Skip site navigation (1)Skip section navigation (2)
Date:      Tue, 6 Jul 1999 05:52:44 -0400 (EDT)
From:      Robert Watson <robert@cyrus.watson.org>
To:        Darren Reed <avalon@coombs.anu.edu.au>
Cc:        Ben Gras <ben@nl.euro.net>, freebsd-security@FreeBSD.ORG
Subject:   Re: how to keep track of root users?
Message-ID:  <Pine.BSF.3.96.990706054644.296B-100000@fledge.watson.org>
In-Reply-To: <199907011413.AAA02422@cheops.anu.edu.au>

next in thread | previous in thread | raw e-mail | index | archive | help
On Fri, 2 Jul 1999, Darren Reed wrote:

> > It appears that the process accounting in FreeBSD is a remnant of a bygone
> > era, where all cpu time was costly and had to be accounted for. From a
> > security perspective, process accounting would need to:
> > - log uid, gid, and euid of the user calling the process.
> > - log the process name, executable name, and path to the executable.
> > - log arguments to the process being executed.
> > - log date and amount of time the process took to complete.
> > - log the tty the user who called the process executed it from.
> 
> Process accounting provides information for what it was intended to do.

**DATASET CONTENT**

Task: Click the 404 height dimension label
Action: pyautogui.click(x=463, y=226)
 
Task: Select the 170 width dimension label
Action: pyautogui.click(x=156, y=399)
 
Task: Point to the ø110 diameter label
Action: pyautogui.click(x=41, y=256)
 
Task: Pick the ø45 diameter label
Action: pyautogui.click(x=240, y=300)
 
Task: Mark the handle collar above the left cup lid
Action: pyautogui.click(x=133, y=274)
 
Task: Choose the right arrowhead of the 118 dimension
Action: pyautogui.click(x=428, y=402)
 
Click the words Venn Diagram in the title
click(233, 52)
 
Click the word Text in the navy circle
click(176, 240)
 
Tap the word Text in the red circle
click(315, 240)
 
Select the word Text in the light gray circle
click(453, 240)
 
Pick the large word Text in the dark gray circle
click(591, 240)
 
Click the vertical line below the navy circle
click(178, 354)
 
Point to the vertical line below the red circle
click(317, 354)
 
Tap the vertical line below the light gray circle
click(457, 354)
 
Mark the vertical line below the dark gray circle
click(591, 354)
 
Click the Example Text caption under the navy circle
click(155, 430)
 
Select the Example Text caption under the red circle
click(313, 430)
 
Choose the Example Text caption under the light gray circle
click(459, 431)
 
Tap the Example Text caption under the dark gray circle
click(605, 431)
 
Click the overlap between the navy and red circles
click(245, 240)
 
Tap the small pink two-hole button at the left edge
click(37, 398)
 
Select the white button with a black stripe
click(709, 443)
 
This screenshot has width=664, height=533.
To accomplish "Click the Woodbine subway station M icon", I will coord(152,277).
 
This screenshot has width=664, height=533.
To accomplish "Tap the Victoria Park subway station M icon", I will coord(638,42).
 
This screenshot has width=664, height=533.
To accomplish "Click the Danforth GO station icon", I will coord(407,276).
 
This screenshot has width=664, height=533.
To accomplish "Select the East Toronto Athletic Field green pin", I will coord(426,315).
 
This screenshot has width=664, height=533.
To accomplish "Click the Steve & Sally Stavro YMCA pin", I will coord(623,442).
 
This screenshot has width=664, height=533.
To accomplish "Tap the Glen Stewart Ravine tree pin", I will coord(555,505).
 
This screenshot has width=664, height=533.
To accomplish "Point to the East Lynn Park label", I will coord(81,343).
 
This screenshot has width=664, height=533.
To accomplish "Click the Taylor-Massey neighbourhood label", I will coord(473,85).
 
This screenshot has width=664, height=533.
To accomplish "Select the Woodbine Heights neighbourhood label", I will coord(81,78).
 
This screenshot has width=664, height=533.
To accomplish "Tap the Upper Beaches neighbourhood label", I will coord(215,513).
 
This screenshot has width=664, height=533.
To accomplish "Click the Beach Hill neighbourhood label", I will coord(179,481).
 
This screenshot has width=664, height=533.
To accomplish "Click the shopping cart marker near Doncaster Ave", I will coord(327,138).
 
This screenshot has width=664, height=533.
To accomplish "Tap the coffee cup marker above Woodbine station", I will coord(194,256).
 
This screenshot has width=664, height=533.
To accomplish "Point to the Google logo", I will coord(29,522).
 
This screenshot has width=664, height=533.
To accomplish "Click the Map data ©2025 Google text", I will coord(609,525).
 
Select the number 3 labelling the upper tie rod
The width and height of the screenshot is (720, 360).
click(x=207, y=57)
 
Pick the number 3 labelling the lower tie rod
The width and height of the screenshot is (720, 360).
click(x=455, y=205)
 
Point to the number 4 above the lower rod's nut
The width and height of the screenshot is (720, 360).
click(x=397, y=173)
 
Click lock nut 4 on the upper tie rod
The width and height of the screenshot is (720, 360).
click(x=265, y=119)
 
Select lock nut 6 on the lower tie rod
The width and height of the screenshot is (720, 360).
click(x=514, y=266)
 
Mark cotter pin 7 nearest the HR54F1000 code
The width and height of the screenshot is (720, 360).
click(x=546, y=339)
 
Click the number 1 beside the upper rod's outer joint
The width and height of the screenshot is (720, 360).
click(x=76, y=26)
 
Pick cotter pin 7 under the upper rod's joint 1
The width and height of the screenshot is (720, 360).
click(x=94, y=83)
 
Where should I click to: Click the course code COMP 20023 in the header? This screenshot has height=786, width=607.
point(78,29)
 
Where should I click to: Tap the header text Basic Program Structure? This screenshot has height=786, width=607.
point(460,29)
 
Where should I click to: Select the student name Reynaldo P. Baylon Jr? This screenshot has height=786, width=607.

**GOALS**
(a) In the email on FreeBSD process accounting, which identifiers of the calling user would process accounting need to log from a security perspective?
(b) Using the email on FreeBSD process accounting, explain why process accounting is called a remnant of a bygone era.
(c) Carry on the email about FreeBSD process accounting after its final line.
The material that comes after the email is separate from it.

**ANSWERS PROVIDED**
(a) It would need to log the uid, gid, and euid of the user calling the process.

(b) Process accounting is called a remnant of a bygone era because it comes from a time when all cpu time was costly and had to be accounted for.

(c)
> Attempting to use that information for different purposes is going to
> lead you down the garden path.  Process accounting is still useful, in
> its current form, so `fixing' it is not the right thing to do.
> 
> What's required here is auditting.  I *think* the POSIX security module
> being worked on at present is more in line with what you're aiming to
> achieve.  If you've got access to Solaris, checkout the man pages for
> auditd, bsm, etc.

Sorry for the delay in getting back to you -- I've been traveling for the
last week and have just settled down in Cambridge to do a few weeks
research on tamper-proof hardware :-).  Indeed, I am working on a POSIX.1e
auditing module for FreeBSD.  I've largely completed userland libraries,
and Nate Williams and myself are working on adapting the KTRACE interface
to provide a nice backend for it.  I have an initial version online that
captures a few syscalls for the sake of demonstration, but I have a lot of
new code that is currently on my notebook here in the UK, but not
connected to the network.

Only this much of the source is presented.